▶ [PROMPT]
In the listing below, pick out lines with "agent".

▶ [RECORD SET]
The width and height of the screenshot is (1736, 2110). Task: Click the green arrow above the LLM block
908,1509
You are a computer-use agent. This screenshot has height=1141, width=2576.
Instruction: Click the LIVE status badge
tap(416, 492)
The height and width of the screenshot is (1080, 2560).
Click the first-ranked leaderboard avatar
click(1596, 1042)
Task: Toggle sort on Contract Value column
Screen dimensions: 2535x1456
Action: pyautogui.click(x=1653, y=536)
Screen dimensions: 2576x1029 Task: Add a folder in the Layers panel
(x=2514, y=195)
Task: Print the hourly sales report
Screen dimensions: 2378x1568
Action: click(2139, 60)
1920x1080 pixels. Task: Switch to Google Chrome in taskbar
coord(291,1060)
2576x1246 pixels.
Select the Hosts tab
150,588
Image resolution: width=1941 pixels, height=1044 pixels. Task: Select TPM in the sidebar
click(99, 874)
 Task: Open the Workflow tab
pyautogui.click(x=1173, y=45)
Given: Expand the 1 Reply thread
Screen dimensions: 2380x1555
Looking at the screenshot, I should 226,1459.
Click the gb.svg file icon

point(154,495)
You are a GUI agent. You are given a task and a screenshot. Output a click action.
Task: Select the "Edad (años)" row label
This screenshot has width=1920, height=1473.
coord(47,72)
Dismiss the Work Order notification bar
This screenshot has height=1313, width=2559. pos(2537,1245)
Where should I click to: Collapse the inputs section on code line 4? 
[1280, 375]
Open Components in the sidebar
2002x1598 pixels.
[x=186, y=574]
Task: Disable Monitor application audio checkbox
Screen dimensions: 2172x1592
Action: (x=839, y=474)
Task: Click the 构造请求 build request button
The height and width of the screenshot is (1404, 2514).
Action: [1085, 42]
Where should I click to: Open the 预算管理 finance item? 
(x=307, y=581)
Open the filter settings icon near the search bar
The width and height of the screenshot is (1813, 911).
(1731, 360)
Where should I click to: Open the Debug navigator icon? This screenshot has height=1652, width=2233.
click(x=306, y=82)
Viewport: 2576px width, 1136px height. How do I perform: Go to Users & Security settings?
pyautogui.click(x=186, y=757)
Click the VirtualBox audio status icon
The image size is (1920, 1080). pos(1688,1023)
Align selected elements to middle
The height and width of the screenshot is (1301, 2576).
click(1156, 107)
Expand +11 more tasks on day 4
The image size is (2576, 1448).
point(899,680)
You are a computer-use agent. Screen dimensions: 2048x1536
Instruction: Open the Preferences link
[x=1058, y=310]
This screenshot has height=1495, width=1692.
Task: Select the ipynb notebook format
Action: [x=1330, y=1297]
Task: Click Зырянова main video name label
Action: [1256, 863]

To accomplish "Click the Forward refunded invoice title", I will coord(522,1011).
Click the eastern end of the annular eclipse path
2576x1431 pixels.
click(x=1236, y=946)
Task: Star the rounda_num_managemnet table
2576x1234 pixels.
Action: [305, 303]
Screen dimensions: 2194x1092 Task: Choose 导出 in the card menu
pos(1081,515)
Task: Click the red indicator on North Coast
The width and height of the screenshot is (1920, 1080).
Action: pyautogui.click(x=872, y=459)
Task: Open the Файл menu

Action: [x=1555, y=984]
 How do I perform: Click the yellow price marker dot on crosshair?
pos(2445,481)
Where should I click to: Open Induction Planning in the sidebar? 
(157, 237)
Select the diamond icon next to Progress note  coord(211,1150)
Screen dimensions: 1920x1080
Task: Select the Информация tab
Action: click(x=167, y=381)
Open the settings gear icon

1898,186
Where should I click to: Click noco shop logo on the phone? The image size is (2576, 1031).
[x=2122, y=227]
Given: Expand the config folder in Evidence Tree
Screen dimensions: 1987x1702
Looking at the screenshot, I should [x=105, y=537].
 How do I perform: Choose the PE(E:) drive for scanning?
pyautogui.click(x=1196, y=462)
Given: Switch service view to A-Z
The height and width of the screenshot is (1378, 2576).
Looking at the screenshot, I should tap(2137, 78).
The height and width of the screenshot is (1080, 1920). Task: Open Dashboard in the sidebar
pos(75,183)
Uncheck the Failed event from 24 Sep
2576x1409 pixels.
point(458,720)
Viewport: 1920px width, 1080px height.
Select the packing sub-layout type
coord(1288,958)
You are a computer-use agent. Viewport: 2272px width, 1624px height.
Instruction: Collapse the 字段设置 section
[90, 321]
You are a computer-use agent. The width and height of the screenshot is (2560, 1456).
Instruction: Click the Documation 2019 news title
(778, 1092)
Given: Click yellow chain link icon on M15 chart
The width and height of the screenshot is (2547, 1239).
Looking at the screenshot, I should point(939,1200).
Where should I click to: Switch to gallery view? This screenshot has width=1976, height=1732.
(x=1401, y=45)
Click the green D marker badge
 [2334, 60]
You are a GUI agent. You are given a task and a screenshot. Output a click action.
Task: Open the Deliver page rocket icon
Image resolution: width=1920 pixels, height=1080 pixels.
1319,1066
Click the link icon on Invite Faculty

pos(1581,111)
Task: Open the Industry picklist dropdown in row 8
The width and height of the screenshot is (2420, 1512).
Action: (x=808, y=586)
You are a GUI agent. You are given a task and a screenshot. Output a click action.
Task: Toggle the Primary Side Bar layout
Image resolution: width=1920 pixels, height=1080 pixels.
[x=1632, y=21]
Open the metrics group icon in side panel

▶ [SOLUTION TO THIS EXERCISE]
You are a computer-use agent. This screenshot has height=1141, width=2576.
You are a GUI agent. You are given a task and a screenshot. Output a click action.
You are a computer-use agent. Screen dimensions: 2048x1536
You are a computer-use agent. Viewport: 2272px width, 1624px height.
You are a computer-use agent. The width and height of the screenshot is (2560, 1456).
You are a GUI agent. You are given a task and a screenshot. Output a click action.
You are a GUI agent. You are given a task and a screenshot. Output a click action.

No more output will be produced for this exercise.